[Saved entries]
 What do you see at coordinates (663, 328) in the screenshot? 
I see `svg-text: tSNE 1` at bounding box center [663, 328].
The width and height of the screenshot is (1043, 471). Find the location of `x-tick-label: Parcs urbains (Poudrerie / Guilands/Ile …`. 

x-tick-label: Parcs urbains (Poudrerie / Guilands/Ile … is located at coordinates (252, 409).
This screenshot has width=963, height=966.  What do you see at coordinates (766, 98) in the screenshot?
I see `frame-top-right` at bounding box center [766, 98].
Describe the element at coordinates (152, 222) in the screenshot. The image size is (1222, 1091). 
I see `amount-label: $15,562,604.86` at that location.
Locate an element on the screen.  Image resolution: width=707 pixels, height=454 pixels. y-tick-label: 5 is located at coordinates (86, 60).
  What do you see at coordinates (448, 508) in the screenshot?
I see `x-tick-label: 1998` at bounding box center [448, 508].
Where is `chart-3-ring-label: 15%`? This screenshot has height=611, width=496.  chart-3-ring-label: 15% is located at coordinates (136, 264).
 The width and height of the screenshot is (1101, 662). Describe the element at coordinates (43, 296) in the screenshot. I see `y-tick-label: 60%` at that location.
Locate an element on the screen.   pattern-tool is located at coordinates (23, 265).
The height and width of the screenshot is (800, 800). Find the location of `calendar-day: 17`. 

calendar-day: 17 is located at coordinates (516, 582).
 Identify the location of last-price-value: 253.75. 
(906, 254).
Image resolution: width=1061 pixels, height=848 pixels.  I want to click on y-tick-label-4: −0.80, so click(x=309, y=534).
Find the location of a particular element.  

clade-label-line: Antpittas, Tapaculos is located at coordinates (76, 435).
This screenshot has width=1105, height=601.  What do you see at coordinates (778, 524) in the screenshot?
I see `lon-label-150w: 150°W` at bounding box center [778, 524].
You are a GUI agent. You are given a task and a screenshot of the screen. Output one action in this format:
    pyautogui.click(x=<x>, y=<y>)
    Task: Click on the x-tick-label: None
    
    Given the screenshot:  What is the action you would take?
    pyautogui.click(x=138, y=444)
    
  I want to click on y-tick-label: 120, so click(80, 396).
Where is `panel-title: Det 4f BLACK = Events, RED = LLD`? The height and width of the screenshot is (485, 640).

TASK
Please copy, word for word, the part of the material that opens with the line containing "This screenshot has width=1105, height=601." and closes with the last line of the material, including both.

OUTPUT
This screenshot has width=1105, height=601.  What do you see at coordinates (778, 524) in the screenshot?
I see `lon-label-150w: 150°W` at bounding box center [778, 524].
You are a GUI agent. You are given a task and a screenshot of the screen. Output one action in this format:
    pyautogui.click(x=<x>, y=<y>)
    Task: Click on the x-tick-label: None
    
    Given the screenshot:  What is the action you would take?
    pyautogui.click(x=138, y=444)
    
  I want to click on y-tick-label: 120, so click(80, 396).
Where is `panel-title: Det 4f BLACK = Events, RED = LLD`? The height and width of the screenshot is (485, 640).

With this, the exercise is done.